Barkis sticks sword into Emily. She takes sword out of ribcage and points it at Barkis.

Emily: I couldn't resist mate.

Victor: Isn't that my line?


Gutkneckt: The words are binding you until death 'till you part.

Emily: What are you saying?

Gutkneckt: Death has already parted you.

Emily: Oh. Well, good work, Mister Obvious.


Finis: We shall continue with the wedding with or without Vincent

Maudeline: Victor.

Finis: Look! He looks like Vincent. He's got big eyes, eyebrows pointed upwards. HOW THE HELL AM I SUPPOSED TO TELL THE DIFFERENCE?!!!?


Maggot: You don't have any friends. Nobody likes you.

Emily: Not listening. I'm not listening.

(Sorry, the bit where she's telling him to shut up reminded me of Gollum/Smeagol.)


Emily: Pardon my enthusiasm.

Victor: I like your enthusiasm, saavy?

Emily: Huh?

Victor: Damn! I gotta stop doing that!


Galswells: Have you remembered to bring the One Ring? Oops. I'm not Saruman anymore.


Emily: You're married to me. She's the other woman!

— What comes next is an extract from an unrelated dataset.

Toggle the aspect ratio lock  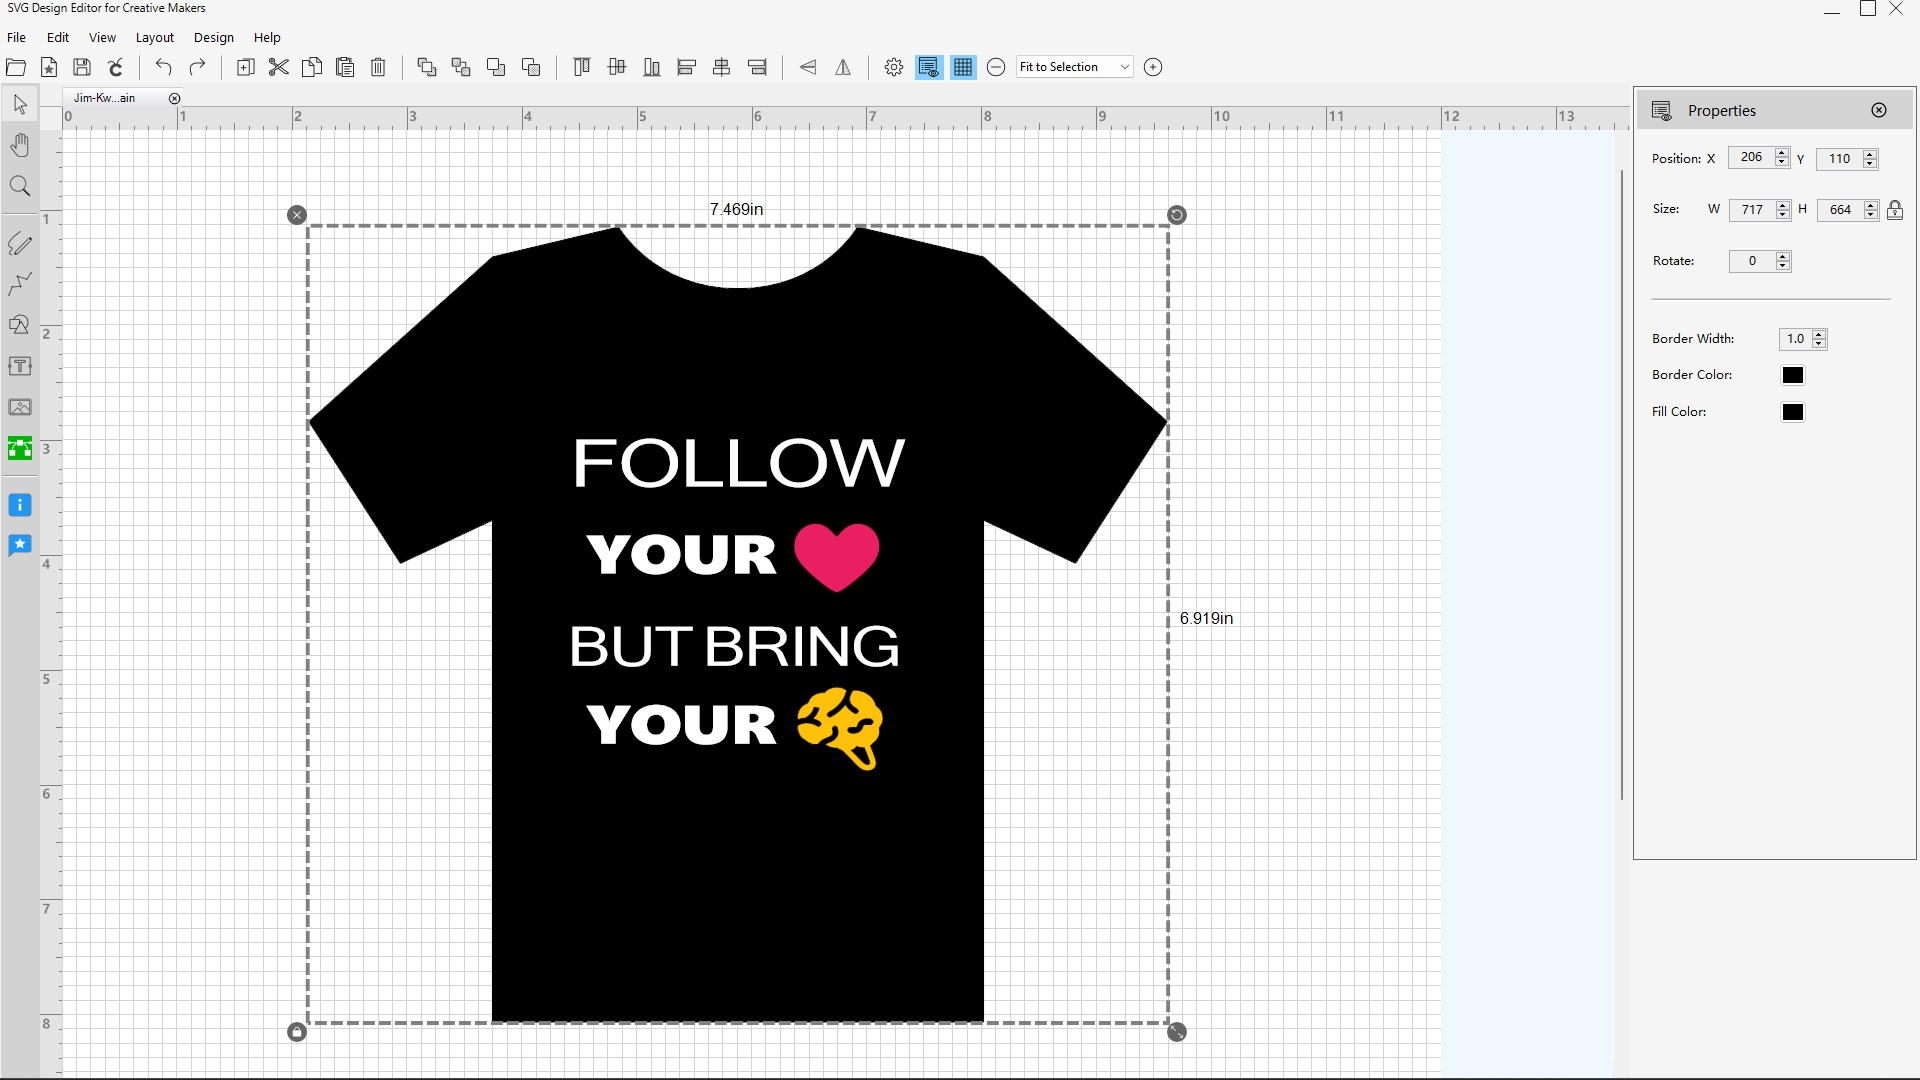pos(1895,210)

Gutkneckt: You know, it's not too late for you to file for a divorce.


Maggot: If I hadn't just been sitting in it, I would say that you'd lost your mind

Emily: Hey, I just married a rich Johnny Depp lookalike. I'm trying to be optimistic here.


Village boy: Grandpa?

Corpse: No I'm Uncle Charlie, Grandpa's still coming back there. Arthritis.


Gertrude: Alfred? But you've been dead fifteen years.

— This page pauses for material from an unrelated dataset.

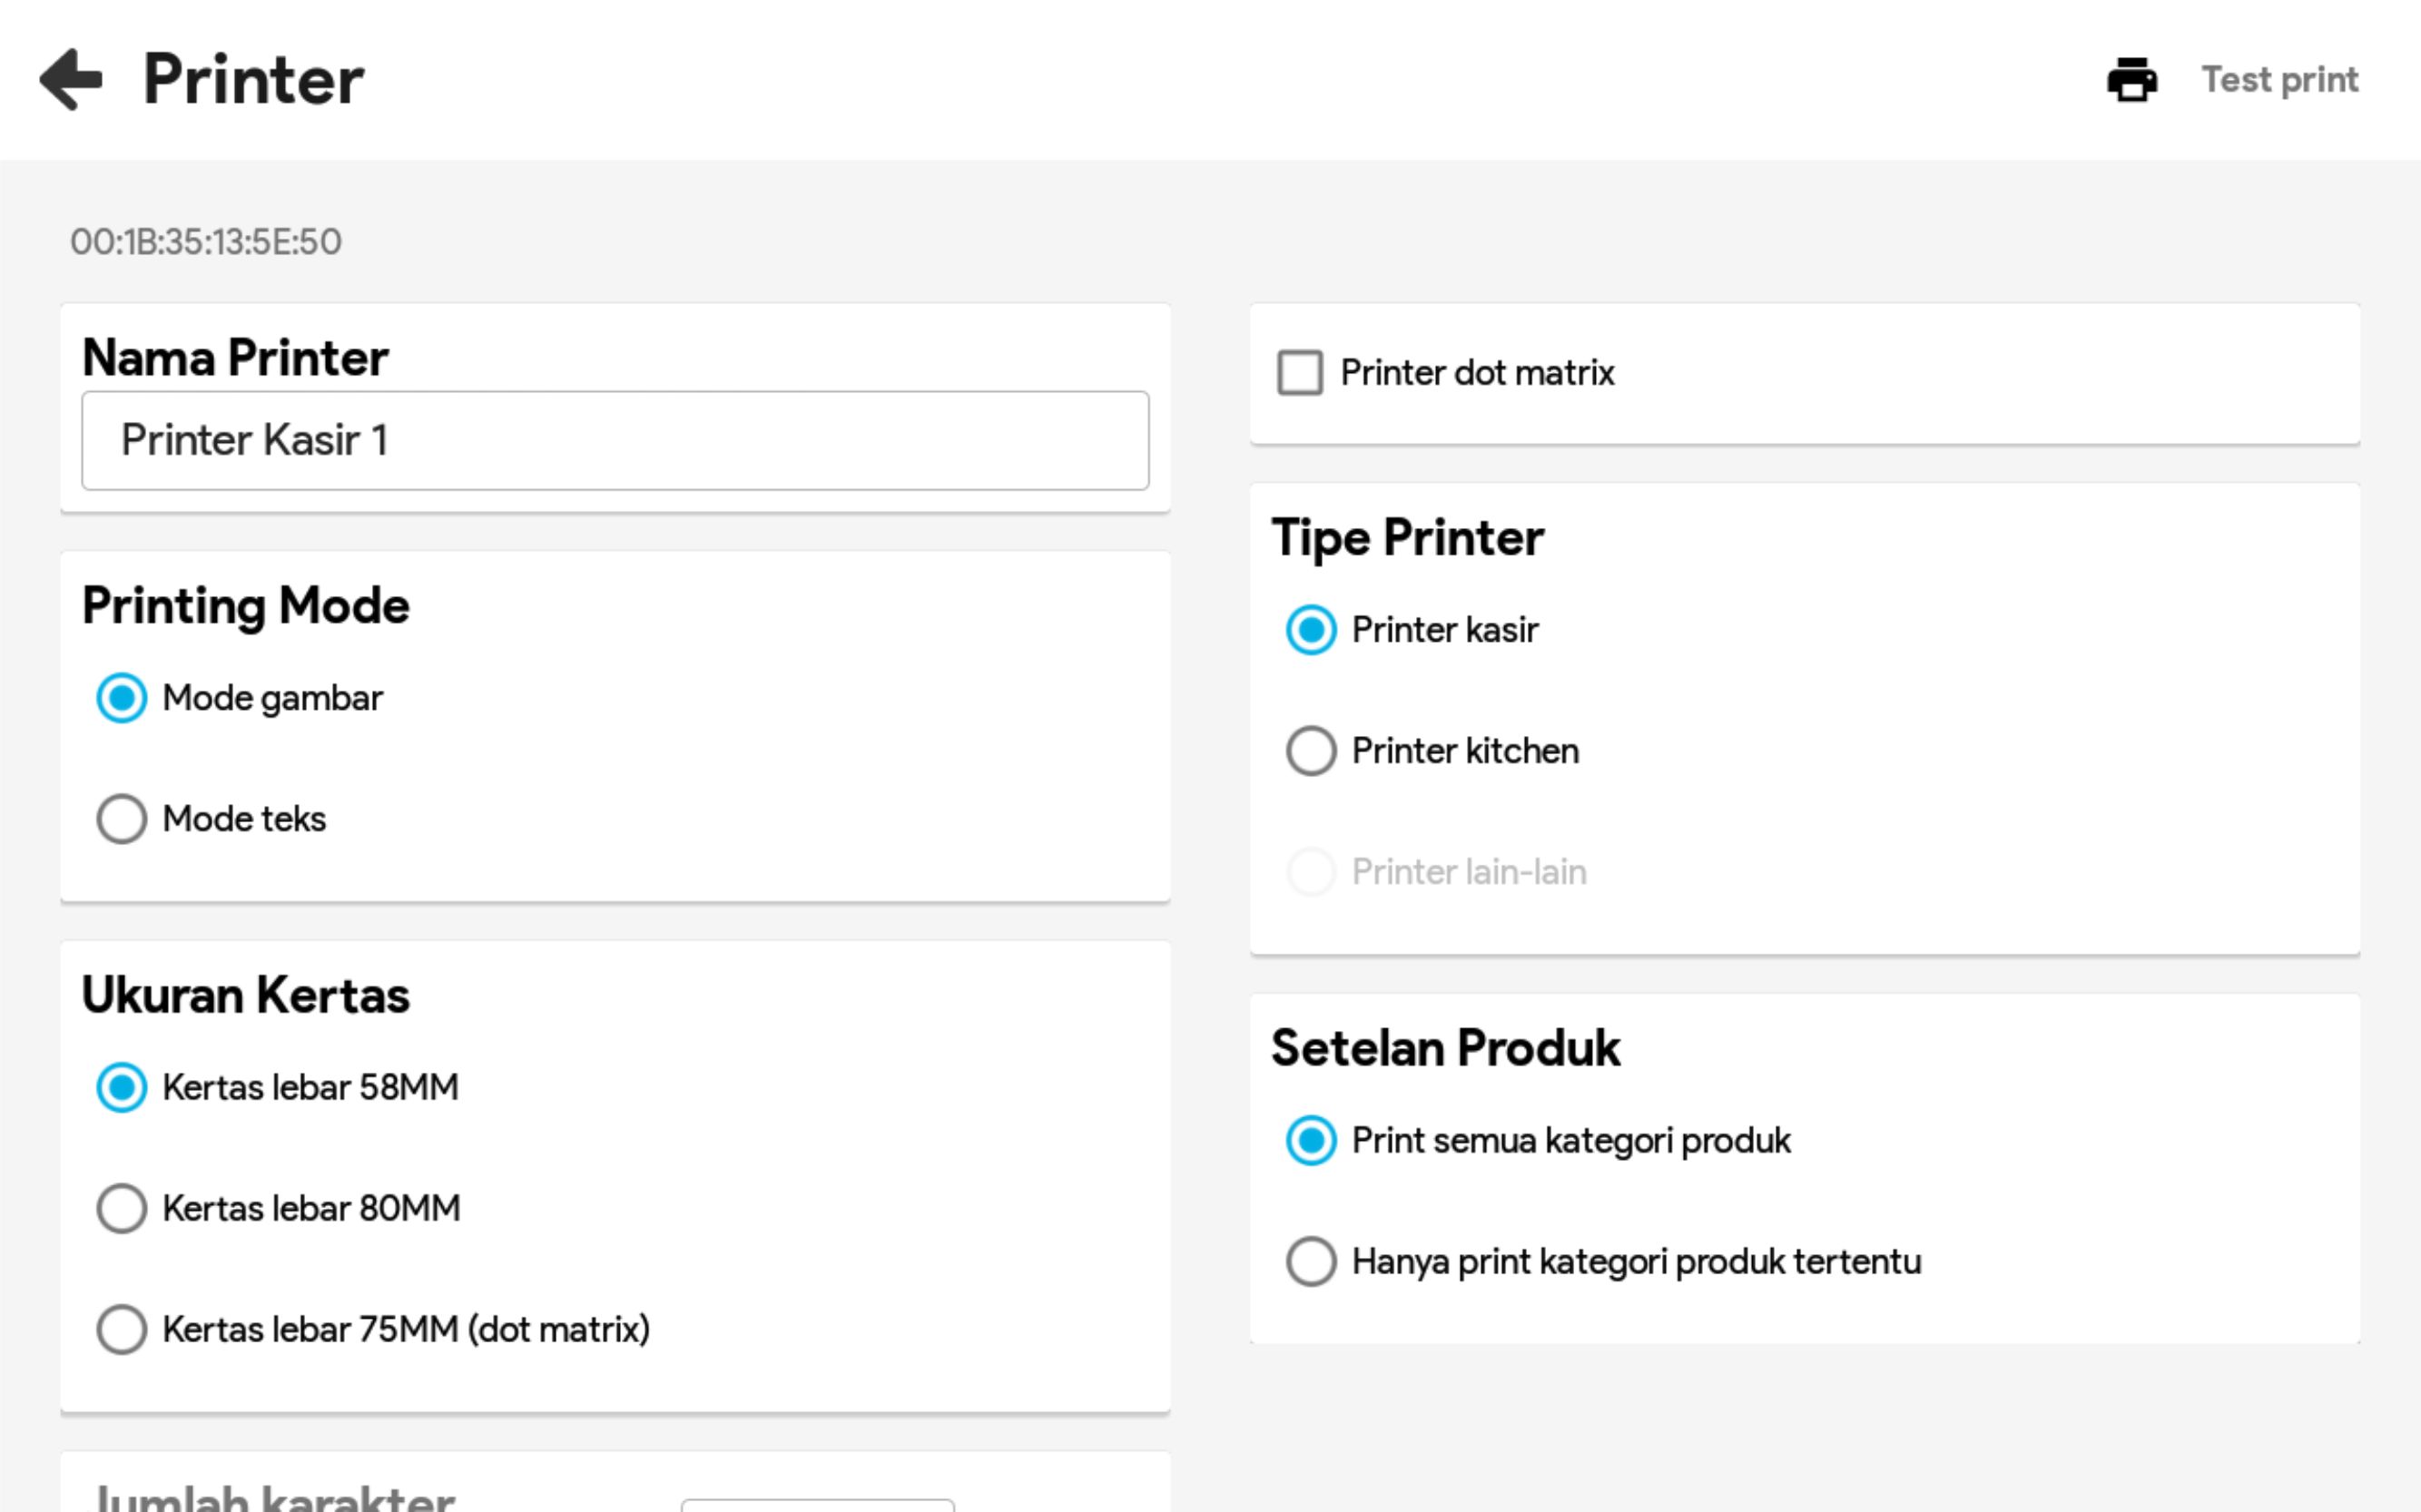Image resolution: width=2421 pixels, height=1512 pixels.
Task: Select the Printer lain-lain option
Action: [1310, 872]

Alfred: Frankly my dear... I don't give a damn

Gertude: Shhh! It's a PG movie!

Alfred: You think they noticed?


Victoria: Oh stuff my parents, they're horrible! Come on, let's elope we'll take some of your parent's money and start a new life elsewhere!


Barkis: Emily? I... left you.

Emily: for dead.

Barkis: gasps Oh! I see it all now!! Oh lord what a horrible person I am! Please please forgive me I'll turn myself in to the constable right away!


Victor: " Victoria. Wait you don't understand. She's dead. Look!"

Victoria: "Hey! I can see that she's dead. She held out that bare-bone arm of hers. So you don't have to wave it around to prove an already obvious point!"


Finis: (to Nell) You're fat.

Nell: Yeah? So are you.


Paul: "My name is Paul. I am the Head Waiter."

Victor: "Oh great! Another decapitation to inspect."

Emily: "Wasn't that Ichabod Crane?"

Victor: "Oh. Sorry. I was having a bit of an identity crisis."